Carcere di Terni, in arrivo 300 detenuti speciali: protesta la Polizia Penitenziaria

Al carcere di Terni sta per essere aperto un nuovo padiglione con conseguente arrivo di altri 300 detenuti “speciali” che portano con loro il rischio di infiltrazioni mafiose e di aumento della criminalità in città. Contro questo protesta fortemente la Polizia Penitenziaria. Proprio per questo le segreterie regionali delle organizzazioni sindacali della Polizia Penitenziaria, insieme al presidente dell’Associazione Prometheus (Unione sindacati forze di polizia) Daniele Pace, domani alle 12 a palazzo Spada, incontreranno il sottosegretario all’Interno Giampiero Bocci, il senatore Gianluca Rossi e il sindaco di Terni, Leopoldo Di Girolamo.
I rappresentanti di ben 9 sigle sindacali scrivono ai media”Vogliamo portare alla vostra attenzione il problema sicurezza a Terni purtroppo sottaciuto da tutti, ma la cosa più grave è che la maggior parte dei cittadini ternani non è informato di quanto sta accadendo. Abbiamo sempre pensato che uno dei compiti più importanti sia quello di fare informazione o meglio una buona informazione e tentare di migliorare le condizioni di lavoro non solo dei colleghi, ma anche di tutti i cittadini, non fosse altro perché molti degli appartenenti alle forze dell’ordine sono prima di tutto cittadini ternani. Non possiamo pertanto tacere su quanto sta accadendo, nel più completo silenzio, nella Casa Circondariale di Terni, dove, è opportuno ricordarlo, sono presenti persone che, per i loro precedenti penali e per i loro percorsi criminali (associazione mafiosa, ‘ndrangheta, camorra, terrorismo, mafia e sacra corona unita), possono essere considerati detenuti speciali, sottoposti al regime detentivo 41/bis e di alta sicurezza (A.S.2 e A.S.3)”.

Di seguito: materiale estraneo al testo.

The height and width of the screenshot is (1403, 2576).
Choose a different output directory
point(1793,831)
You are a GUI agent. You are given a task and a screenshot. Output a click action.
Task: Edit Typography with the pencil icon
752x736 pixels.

Proseguono i sindacati della Polizia Penitenziaria: “L’arrivo di ulteriori 300 detenuti A.S.3 determineranno il trasferimento di interi nuclei (soprattutto familiari) che scelgono di sovente la nostra Provincia e la nostra città per stabilizzarsi e continuare tranquillamente la loro attività criminale. Non vogliamo certo continuare l’elenco delle problematiche parlando dei collaboratori di giustizia e dei soggetti con l’obbligo di soggiorno che numerosi risiedono in città, che hanno portato ad infiltrazioni di soggetti appartenenti ad organizzazioni criminali, rendendo critica la sicurezza di Terni e Provincia”.
In conclusione i rappresentanti sindacali della Polizia Penitenziaria “con l’incontro presso il Comune di Terni, previsto per venerdì 2 maggio speriamo di trovare alleati per cercare insieme di migliorare la sicurezza, sia dell’Istituto che del territorio ternano”.